Which of the lines in the data below contain the string "filter"? Copy each of them.

Source data
=== Begin Enclosure ===

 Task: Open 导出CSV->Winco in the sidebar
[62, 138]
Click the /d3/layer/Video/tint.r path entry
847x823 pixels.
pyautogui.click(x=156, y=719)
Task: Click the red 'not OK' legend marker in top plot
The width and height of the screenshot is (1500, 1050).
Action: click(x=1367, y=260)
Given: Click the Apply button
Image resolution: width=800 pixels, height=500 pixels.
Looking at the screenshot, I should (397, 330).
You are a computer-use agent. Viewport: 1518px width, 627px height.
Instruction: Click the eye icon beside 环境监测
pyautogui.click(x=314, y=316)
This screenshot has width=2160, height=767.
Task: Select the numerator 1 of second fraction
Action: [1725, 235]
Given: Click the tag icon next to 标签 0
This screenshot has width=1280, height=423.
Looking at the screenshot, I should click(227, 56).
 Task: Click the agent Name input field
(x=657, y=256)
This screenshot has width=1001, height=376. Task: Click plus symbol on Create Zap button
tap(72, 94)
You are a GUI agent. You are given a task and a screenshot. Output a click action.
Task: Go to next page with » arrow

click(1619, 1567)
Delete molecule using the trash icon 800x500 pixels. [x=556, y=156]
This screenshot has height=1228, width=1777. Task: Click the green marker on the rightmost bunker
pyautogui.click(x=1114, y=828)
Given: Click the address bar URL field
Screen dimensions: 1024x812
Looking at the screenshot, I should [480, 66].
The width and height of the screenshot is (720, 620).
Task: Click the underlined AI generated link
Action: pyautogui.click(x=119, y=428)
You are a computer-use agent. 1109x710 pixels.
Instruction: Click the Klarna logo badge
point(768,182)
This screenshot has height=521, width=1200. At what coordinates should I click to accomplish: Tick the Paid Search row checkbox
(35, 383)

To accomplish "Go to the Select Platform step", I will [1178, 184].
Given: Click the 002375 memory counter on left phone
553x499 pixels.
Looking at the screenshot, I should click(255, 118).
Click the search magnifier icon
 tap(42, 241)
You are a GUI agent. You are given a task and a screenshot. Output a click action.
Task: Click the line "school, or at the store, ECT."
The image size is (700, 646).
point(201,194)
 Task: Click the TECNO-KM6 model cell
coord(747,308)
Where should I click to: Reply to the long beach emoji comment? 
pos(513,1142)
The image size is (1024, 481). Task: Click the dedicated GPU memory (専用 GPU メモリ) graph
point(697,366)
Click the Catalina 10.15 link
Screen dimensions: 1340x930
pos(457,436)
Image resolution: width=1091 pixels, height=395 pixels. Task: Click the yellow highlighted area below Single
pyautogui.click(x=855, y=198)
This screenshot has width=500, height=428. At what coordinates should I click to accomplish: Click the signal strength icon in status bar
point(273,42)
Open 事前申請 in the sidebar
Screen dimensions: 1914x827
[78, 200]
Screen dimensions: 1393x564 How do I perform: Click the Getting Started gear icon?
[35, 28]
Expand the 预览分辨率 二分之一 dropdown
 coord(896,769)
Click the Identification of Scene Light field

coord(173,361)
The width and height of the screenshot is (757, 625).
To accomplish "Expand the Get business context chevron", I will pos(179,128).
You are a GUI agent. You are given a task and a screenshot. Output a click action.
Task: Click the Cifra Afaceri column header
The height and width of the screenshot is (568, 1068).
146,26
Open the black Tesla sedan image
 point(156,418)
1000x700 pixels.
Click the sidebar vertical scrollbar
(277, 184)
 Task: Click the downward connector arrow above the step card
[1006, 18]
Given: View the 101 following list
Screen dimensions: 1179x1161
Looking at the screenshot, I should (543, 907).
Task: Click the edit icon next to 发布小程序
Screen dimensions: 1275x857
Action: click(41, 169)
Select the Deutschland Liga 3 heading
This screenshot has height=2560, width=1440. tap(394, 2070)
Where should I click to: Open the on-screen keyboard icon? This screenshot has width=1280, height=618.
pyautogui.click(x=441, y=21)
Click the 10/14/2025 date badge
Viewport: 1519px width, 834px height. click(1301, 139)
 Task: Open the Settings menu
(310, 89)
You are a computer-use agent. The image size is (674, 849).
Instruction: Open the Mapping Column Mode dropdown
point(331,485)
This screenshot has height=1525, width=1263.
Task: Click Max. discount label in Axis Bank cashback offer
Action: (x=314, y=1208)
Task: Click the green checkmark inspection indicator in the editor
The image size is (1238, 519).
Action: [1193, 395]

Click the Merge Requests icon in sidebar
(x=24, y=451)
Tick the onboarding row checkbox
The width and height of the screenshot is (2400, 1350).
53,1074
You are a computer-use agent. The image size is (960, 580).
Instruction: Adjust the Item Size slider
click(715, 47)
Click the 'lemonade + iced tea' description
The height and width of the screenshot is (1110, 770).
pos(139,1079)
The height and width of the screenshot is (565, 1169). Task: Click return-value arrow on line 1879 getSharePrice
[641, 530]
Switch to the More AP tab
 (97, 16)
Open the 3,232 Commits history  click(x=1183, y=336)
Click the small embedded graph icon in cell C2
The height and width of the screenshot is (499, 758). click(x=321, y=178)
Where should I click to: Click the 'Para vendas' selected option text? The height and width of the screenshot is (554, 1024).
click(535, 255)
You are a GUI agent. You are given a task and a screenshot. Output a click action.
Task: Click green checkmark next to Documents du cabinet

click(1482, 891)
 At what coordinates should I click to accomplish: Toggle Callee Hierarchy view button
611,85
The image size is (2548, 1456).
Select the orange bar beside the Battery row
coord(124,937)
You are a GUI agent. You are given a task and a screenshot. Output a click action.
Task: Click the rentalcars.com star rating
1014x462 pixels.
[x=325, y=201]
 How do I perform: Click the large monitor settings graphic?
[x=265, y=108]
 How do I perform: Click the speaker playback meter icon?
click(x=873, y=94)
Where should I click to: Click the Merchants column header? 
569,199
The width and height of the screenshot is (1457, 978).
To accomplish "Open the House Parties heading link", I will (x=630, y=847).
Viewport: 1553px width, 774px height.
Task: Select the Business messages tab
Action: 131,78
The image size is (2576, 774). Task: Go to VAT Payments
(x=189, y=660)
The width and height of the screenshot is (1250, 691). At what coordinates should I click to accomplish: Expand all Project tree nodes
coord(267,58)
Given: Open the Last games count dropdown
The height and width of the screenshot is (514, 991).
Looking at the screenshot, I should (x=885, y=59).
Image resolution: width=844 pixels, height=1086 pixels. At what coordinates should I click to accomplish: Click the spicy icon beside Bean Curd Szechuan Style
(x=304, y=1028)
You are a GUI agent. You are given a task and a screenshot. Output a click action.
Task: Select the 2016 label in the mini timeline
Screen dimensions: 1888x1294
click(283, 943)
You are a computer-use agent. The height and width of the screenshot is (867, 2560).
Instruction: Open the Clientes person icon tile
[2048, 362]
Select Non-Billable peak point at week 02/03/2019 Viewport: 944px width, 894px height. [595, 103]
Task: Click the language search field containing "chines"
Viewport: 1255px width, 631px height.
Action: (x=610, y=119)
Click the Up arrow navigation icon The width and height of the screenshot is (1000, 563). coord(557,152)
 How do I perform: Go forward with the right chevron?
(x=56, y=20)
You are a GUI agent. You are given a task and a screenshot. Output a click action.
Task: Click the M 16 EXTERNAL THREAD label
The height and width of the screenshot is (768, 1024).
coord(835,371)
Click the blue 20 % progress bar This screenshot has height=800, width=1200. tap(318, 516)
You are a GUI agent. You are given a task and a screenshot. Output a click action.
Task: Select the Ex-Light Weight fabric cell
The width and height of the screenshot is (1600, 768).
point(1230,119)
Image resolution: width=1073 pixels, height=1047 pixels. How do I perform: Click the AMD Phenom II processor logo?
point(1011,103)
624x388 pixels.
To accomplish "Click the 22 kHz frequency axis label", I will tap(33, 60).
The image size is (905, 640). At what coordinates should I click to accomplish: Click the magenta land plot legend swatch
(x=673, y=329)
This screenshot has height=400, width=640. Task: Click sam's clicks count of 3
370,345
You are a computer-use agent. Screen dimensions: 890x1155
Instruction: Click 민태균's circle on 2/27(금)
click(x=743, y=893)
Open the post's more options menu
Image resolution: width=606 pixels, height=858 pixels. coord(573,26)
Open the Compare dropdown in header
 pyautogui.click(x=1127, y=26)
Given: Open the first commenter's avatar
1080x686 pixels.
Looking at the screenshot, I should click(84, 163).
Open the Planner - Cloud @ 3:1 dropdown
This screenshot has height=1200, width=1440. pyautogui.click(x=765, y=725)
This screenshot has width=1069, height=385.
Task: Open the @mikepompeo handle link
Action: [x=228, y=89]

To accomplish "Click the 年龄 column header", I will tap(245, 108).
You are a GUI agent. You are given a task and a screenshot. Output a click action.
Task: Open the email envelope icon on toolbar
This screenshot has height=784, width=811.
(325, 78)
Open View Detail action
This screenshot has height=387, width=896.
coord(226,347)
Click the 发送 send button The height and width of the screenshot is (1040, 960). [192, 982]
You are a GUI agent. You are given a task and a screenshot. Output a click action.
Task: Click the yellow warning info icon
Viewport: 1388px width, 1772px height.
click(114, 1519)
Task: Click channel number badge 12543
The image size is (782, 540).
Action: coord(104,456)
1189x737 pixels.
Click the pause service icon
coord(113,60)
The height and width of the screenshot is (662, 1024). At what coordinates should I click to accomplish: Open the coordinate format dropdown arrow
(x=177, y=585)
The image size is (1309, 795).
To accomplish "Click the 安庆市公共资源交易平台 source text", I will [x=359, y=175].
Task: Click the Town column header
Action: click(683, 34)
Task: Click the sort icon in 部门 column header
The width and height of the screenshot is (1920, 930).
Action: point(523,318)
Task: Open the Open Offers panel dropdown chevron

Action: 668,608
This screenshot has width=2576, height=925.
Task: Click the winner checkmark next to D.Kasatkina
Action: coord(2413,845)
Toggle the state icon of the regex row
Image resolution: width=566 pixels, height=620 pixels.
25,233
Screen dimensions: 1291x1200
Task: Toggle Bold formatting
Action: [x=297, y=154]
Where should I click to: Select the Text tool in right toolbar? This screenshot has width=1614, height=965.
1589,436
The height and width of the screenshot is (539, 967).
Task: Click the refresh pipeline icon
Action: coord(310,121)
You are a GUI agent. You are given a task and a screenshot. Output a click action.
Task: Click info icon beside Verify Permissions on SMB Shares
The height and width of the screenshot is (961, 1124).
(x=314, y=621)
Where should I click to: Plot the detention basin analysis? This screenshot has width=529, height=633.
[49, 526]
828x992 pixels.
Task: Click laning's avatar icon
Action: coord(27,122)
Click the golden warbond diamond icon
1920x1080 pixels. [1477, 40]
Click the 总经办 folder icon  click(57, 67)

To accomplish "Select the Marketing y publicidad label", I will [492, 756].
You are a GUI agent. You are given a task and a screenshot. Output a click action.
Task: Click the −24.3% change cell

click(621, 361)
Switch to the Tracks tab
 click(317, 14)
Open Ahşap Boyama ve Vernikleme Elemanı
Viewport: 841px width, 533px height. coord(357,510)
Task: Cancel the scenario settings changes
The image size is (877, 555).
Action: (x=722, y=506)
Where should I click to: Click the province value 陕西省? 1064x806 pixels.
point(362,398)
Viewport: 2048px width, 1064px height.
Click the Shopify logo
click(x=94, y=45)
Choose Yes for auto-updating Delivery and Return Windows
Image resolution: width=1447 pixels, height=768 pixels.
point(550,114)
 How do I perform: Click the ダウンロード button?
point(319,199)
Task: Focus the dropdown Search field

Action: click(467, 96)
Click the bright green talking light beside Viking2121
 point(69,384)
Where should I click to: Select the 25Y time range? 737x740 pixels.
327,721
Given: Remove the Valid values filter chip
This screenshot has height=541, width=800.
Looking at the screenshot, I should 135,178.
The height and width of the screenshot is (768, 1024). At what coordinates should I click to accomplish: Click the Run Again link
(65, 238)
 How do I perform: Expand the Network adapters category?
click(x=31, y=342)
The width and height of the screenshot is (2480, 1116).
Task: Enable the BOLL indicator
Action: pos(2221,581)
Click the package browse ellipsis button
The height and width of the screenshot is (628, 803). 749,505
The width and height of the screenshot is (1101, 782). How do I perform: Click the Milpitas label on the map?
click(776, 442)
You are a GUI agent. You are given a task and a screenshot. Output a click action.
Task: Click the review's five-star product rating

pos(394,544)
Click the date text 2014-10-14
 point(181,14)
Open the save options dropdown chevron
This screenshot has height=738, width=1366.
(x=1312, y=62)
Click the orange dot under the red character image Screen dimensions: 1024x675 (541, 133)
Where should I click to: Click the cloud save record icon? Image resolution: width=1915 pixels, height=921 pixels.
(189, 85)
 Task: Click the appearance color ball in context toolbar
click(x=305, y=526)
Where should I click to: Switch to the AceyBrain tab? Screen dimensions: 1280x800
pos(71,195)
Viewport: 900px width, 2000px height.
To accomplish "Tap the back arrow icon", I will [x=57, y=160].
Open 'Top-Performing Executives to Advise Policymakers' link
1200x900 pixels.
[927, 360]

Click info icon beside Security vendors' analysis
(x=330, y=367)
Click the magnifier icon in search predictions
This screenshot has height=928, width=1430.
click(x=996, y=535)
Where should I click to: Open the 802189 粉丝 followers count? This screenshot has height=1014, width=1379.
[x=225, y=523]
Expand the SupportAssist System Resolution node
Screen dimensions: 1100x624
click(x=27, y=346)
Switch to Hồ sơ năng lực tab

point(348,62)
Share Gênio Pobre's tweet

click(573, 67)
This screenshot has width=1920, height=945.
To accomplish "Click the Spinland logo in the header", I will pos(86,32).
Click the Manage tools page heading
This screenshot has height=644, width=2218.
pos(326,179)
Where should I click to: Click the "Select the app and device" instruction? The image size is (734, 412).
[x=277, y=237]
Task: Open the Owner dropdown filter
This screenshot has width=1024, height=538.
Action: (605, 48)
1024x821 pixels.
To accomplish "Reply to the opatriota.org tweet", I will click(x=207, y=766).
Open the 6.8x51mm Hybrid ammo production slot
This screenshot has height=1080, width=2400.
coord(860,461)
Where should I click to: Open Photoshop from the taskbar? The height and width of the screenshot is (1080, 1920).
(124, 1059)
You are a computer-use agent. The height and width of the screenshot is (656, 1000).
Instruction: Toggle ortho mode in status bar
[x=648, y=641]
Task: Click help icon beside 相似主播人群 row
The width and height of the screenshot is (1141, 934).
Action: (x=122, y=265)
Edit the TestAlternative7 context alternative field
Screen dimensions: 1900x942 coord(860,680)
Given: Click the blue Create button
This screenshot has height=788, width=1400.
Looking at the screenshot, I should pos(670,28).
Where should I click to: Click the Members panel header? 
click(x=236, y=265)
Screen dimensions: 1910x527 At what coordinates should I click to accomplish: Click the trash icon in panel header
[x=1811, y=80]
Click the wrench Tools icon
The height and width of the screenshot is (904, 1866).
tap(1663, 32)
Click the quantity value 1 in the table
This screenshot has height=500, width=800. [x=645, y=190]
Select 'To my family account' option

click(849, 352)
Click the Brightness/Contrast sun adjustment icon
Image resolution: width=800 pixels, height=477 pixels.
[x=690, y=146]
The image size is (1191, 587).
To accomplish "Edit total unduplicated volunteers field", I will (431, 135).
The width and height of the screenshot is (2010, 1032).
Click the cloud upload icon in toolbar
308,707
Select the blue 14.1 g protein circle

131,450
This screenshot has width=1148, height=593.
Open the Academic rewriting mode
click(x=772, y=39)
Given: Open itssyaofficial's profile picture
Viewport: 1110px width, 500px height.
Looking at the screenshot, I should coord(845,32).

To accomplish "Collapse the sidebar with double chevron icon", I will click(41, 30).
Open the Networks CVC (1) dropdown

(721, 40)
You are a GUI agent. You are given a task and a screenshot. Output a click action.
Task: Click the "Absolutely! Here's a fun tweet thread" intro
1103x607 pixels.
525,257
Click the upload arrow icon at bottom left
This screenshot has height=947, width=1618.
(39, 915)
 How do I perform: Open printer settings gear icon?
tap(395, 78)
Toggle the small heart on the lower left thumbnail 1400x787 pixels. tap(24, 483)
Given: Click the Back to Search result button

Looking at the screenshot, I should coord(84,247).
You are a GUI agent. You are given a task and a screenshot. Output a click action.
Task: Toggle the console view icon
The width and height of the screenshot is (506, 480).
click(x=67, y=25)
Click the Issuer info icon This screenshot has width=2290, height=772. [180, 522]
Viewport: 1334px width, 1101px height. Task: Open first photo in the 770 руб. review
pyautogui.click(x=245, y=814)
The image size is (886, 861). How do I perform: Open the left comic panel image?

=== End Enclosure ===

Result below |
Given: Remove the Valid values filter chip
Task: Open the Owner dropdown filter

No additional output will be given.